• **WHAT TO DO**
**1.** In the excerpt on the Glover traffic-stop opinions, condense the paragraph beginning "In dissent, Sotomayor asserted" into a bulleted list that keeps its main facts.
**2.** According to the excerpt on the Glover traffic-stop opinions, what did the majority say about the inference that the driver of a car is its registered owner?
**3.** Write the next part of the excerpt on the Glover traffic-stop opinions, picking up after its final sentence.

This list of reasons for license revocation is important, stressed Kagan’s concurring opinion, because it relates to the registered owner’s “proclivity for breaking driving laws.” If Glover’s license had merely been suspended, or if Kansas had been one of the states that permit the revocation of driver’s licenses based on simple failure to pay license or court fees, the officer would not necessarily have had reasonable suspicion, wrote Kagan. The majority, although agreeing that the Kansas license revocation scheme “lend[s] further credence to the inference that a registered owner with a revoked Kansas driver’s license might be the one driving the vehicle,” stopped short of agreeing with the concurrence that it was a decisive factor.
In dissent, Sotomayor asserted that the majority “has paved the road to finding reasonable suspicion based on nothing more than a demographic profile.” The majority responded that existing precedent allays this concern. “Traffic stops of this nature do not delegate to officers ‘broad and unlimited’ discretion to stop drivers at random,” the court stated. “To alleviate any doubt,” Thomas continued in a footnote, “we reiterate that the Fourth Amendment requires … an individualized suspicion that a particular citizen was engaged in a particular crime. Such a particularized suspicion would be lacking in the dissent’s hypothetical scenario, which, in any event, is already prohibited by our precedents.” He then cited the court’s 1975 decision in United States v. Brignoni-Ponce, which found that the Fourth Amendment was violated when an officer stopped to question a vehicle’s occupants about immigration status solely on the ground that they appeared to be of “Mexican ancestry.”
All three opinions spent time on the relationship between “common sense” and expertise, with differing conclusions. Sotomayor’s dissent interpreted precedent as recognizing a common-sense approach made up of “the perspectives and inferences of a reasonable officer viewing ‘the facts through the lens of his police experience and expertise.'” The majority disagreed, saying that “[n]othing in our Fourth Amendment precedent supports the notion that, in determining whether reasonable suspicion exists, an officer can draw inferences based on knowledge gained only through law enforcement training and experience. … The inference that the driver of a car is its registered owner does not require any specialized training; rather, it is a reasonable inference made by ordinary people on a daily basis.”

• **EXTRACTED MATERIAL**

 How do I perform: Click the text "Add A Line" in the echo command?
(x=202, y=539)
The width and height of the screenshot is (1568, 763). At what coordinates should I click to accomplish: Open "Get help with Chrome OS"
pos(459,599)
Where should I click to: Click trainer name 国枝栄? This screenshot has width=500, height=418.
--
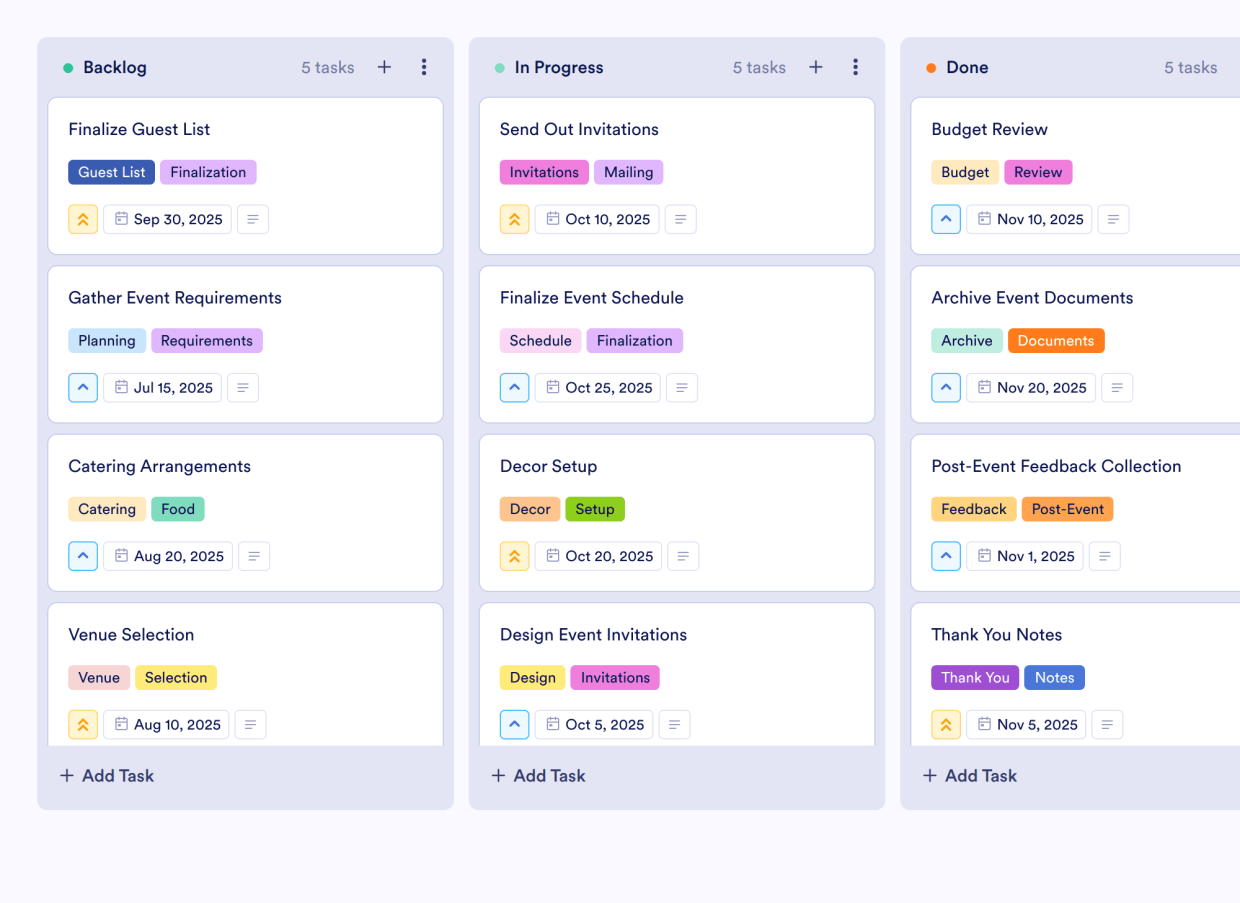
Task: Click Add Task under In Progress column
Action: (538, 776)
--
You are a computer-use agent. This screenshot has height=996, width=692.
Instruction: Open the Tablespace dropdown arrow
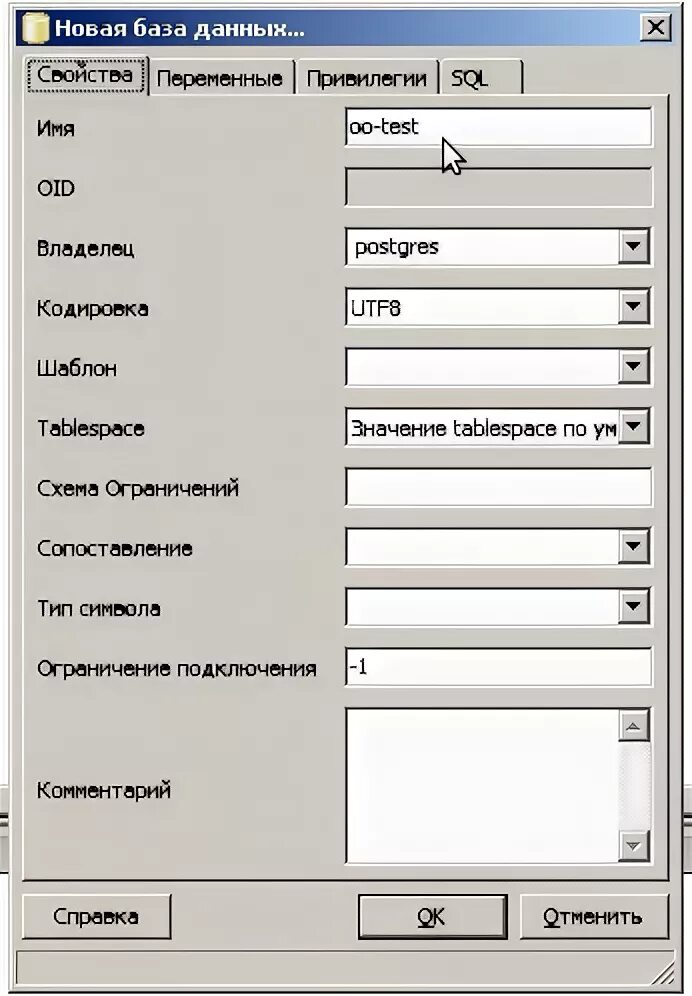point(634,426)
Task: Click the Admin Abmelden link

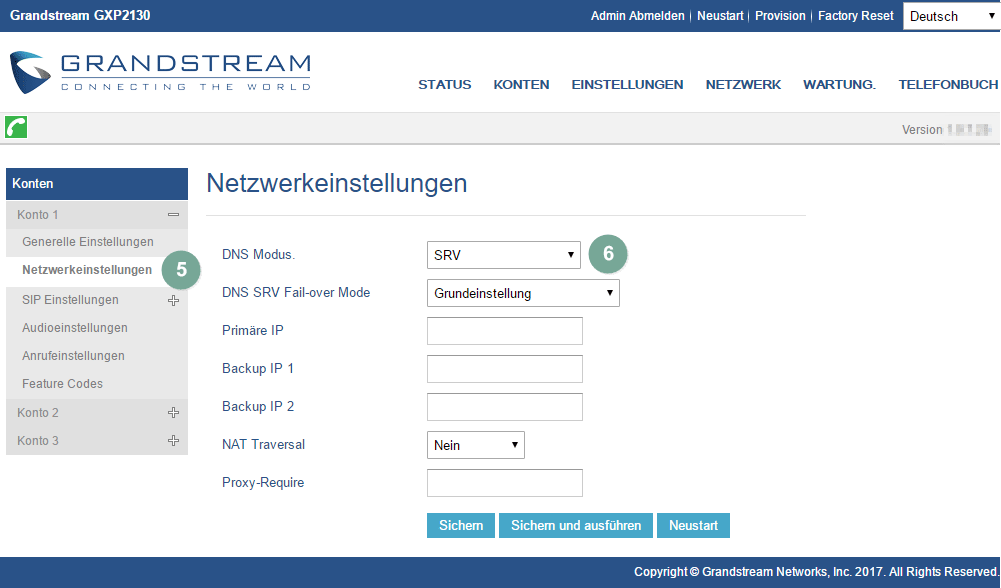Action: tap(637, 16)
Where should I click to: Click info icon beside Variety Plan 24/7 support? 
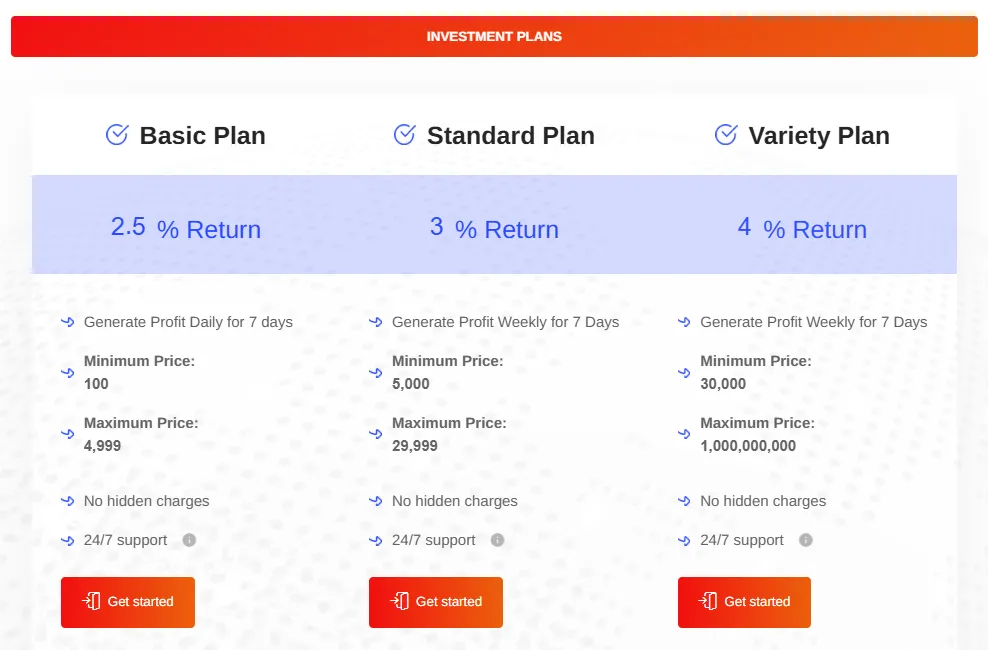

• **ANSWERS GIVEN**
**1.**
- Sotomayor's dissent warned that the majority had opened the way to finding reasonable suspicion from nothing more than a demographic profile.
- The majority answered that existing precedent addresses this concern and that stops of this kind do not give officers "broad and unlimited" discretion to stop drivers at random.
- In a footnote, Thomas restated that the Fourth Amendment requires individualized suspicion that a particular citizen was engaged in a particular crime. He added that such suspicion would be missing in the dissent's hypothetical, which precedent already prohibits.
- He cited United States v. Brignoni-Ponce (1975). That decision found a Fourth Amendment violation when an officer stopped a vehicle to question its occupants about immigration status solely because they appeared to be of "Mexican ancestry."

**2.** The majority said the inference requires no specialized training and is a reasonable inference made by ordinary people on a daily basis.

**3.**
Kagan’s concurrence expressed skepticism that common sense could support the assumption in Glover’s case that the registered owner was driving the vehicle. “When you see a car coming down the street, your common sense tells you that the registered owner may well be behind the wheel,” she wrote. “Now, though, consider a wrinkle: Suppose you knew that the registered owner of the vehicle no longer had a valid driver’s license. That added fact raises a new question. What are the odds that someone who has lost his license would continue to drive? The answer is by no means obvious.” Without everyday experience of this particular wrinkle, “Your common sense can … no longer guide you.”
As with most narrow decisions, the unanswered questions beg attention. Kagan’s concurrence raised three interesting factual permutations. First, she asked, what if “a car bears the markings of a peer-to-peer carsharing service,” such as Uber or Lyft? Second, is the assumption that the license-revoked registered owner is driving as supportable when the vehicle is a minivan as when the vehicle is a Ferrari? Third, suppose the officer has a consistent record of stopping vehicles for illegitimate reasons, or at least stopping an unusually high percentage of vehicles being driven by someone other than the license-revoked registered owner? “The balance of circumstances may tip away from reasonable suspicion,” Kagan stated.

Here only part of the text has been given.